Again her thoughts fell into confusion. Again
a wild delicious thrill swept like a strain of music
through all her being. She was within the sphere
of an irresistible attraction. Her hand fluttered
with a sudden impulse, and then, moving towards the
hand of Dexter, was seized and covered with kisses.
“Thanks, dearest!” he
murmured. “Thanks! By this token I
know that I am loved—by this token you
are mine—mine forever! Happy, happy
day! It shall be the golden one in all the calendar
of my life.”
With the ardor of passion he drew
her to his side again, and clasping his arm around
her, kissed her with all the fervor of an entranced
lover—kissed her over and over again, wildly.
All this was not mere acting on the
part of Mr. Dexter. He did love the sweet young
girl as truly as men of his peculiar character are
capable of loving. He was deeply in earnest.
There was a charm about Jessie Loring which had captivated
him in the beginning. She was endowed with rich
mental gifts, as well as personal beauty; and with
both, Dexter was charmed even to fascination.

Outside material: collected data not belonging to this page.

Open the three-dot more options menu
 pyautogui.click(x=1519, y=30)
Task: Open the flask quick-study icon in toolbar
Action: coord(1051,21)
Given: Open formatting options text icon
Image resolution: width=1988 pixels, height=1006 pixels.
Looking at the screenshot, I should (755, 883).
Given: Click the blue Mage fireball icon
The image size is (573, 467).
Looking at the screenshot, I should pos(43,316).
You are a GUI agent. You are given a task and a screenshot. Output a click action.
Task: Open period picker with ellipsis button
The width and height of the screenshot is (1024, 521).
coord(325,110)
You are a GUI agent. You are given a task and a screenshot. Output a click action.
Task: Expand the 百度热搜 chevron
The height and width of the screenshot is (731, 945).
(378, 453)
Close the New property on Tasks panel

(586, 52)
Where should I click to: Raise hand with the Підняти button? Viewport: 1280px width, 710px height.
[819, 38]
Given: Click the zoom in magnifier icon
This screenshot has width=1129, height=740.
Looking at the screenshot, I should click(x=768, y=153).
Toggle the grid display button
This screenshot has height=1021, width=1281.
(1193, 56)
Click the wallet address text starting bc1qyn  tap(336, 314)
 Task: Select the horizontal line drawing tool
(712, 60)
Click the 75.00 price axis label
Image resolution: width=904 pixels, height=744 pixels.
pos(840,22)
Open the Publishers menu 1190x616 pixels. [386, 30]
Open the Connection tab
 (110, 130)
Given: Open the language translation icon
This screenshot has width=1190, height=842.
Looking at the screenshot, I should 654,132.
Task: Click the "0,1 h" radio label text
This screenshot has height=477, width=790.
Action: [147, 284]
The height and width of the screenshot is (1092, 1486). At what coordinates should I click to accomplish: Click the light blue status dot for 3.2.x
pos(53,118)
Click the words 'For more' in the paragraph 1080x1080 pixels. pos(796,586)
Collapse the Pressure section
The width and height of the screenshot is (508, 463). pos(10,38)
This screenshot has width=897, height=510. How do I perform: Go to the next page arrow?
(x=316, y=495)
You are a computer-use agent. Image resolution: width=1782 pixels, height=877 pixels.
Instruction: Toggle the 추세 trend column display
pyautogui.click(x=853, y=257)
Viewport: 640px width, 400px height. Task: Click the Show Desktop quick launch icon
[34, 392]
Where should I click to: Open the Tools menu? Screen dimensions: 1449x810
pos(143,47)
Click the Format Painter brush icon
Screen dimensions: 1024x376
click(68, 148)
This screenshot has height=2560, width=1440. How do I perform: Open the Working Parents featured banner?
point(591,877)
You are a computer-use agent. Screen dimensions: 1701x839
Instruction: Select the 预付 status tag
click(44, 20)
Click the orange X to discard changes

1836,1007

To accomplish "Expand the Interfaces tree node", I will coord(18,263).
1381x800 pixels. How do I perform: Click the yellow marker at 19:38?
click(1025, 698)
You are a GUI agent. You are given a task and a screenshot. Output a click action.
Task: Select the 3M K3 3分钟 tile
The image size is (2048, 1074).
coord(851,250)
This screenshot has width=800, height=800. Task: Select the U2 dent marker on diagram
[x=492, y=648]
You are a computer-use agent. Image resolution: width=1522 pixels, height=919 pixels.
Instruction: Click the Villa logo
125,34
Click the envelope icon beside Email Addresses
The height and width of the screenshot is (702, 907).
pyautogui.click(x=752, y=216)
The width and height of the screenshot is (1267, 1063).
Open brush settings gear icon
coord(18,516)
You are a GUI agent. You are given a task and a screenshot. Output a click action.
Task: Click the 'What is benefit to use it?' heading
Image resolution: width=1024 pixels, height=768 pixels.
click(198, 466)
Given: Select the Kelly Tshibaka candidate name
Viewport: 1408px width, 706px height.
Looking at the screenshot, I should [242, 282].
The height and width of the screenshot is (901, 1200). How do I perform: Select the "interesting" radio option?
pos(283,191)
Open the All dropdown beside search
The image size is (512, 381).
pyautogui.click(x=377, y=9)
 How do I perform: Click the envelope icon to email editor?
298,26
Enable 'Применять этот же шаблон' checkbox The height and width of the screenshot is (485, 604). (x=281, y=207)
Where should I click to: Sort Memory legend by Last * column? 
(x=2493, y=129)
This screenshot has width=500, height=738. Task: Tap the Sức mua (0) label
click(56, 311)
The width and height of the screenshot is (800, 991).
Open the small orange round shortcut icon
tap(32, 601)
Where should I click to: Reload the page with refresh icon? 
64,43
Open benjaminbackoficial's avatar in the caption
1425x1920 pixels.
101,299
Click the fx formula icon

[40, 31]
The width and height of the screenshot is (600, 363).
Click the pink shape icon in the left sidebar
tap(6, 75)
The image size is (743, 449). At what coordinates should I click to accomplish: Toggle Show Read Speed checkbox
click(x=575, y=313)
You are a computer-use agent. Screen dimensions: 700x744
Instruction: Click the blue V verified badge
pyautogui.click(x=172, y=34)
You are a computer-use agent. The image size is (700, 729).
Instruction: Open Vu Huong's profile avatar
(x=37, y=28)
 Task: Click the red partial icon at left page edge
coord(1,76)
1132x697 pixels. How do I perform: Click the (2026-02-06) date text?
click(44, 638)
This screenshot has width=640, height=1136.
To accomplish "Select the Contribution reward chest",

Superficial, vain of his person, and self-satisfied
from his position, he had not been much troubled by
doubts touching his ability to secure the hand of
Miss Loring, and by his very boldness and ardor, won
his suit ere she had sufficient warning of his purpose
to throw a mail-clad garment around her.
Dexter remained for only a short period
after this ardent declaration. He had penetration
enough to see that Miss Loring was profoundly disturbed,
and that she desired to be alone. He saw with
concern that her countenance was losing its fine warmth,
and that the lustre of her eyes was failing.
Her look was becoming more inverted each moment.
She was trying to read her heart, and understand the
writing inscribed thereon.
“I will see you this evening,
Jessie,” said Mr. Dexter, on rising to depart.
Their intercourse had already been touched with a shade
of embarrassment.
Miss Loring forced a smile and simply
inclined her head. He bent forward and kissed
her. Passively—almost coldly was the
salute received. Then they parted. A film
of ice had already formed itself between them.